I've seen numerous games on Greenlight which are in a very-very early stage of development or even the concept stage. There is a special section for Concepts
on Greenlight now, but even with it you should always understand a simple thing - even on Kickstarter projects with big names attached to them failed, most likely due to them being in early concept stage. And Greenlight puts the question as "will you buy this game?" When there's no game to see, the most likely answer you get is "not interested". Sure, there is an "Ask me later" option, but with more than 1,200 and growing projects, do you think a lot of people are going to choose "Ask me later" over "Not interested"? When I see a game on Greenlight with a demo or at least a tech demo, or a game already released on other channels, I'm instantly more interested in a project and willing to check more of it. Especially, if it grabs my attention, which leads into the second point...
Promote your game well.
Recently Jim Sterling wrote a nice piece on Indie games, which fail to understand the need in promoting themselves
and a lot of similar things can be said about games on Greenlight (which are part of the discussion there anyway). I can understand why amazing La-Mulana had a difficult time with promotion, due to a language barrier and difference in how indie game development is now in Japan versus the other parts of the world - unsurprisingly even NIGORO's Naramura-san speech from recent GDC 2013
is hard to find being discussed on the English-speaking parts of the internet.
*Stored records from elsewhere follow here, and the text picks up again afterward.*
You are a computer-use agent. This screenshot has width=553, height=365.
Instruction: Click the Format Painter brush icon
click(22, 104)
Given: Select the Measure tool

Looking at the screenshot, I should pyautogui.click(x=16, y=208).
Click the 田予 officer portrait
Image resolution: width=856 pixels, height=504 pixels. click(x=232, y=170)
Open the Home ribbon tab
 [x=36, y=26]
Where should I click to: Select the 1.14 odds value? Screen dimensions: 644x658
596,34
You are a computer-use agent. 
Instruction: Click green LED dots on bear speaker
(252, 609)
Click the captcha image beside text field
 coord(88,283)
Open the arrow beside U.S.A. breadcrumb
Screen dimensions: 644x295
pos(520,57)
Yet, it's strange to see a lot of potentially amazing games without language or other barriers fail to understand that almost instant Greenlight success of games like Black Mesa or The Stanley Parable HD was mainly due to how they were supported by both community-sites and "game journalism"-sites. Having a "Support us on Greenlight" banner on your site, a lot of people might not even know of, is not enough. Making a Greenlight page which screams "we love the game we're making and you might love it too!", talking to people, trying to get attention of blogs and sites, acting through social media - doing all kinds of PR, helps. Obviously, it works better when done right, and done wrong might even hurt the perception of the game. But it's a risk worth taking, if you truly want people to notice your game and get Greenlit.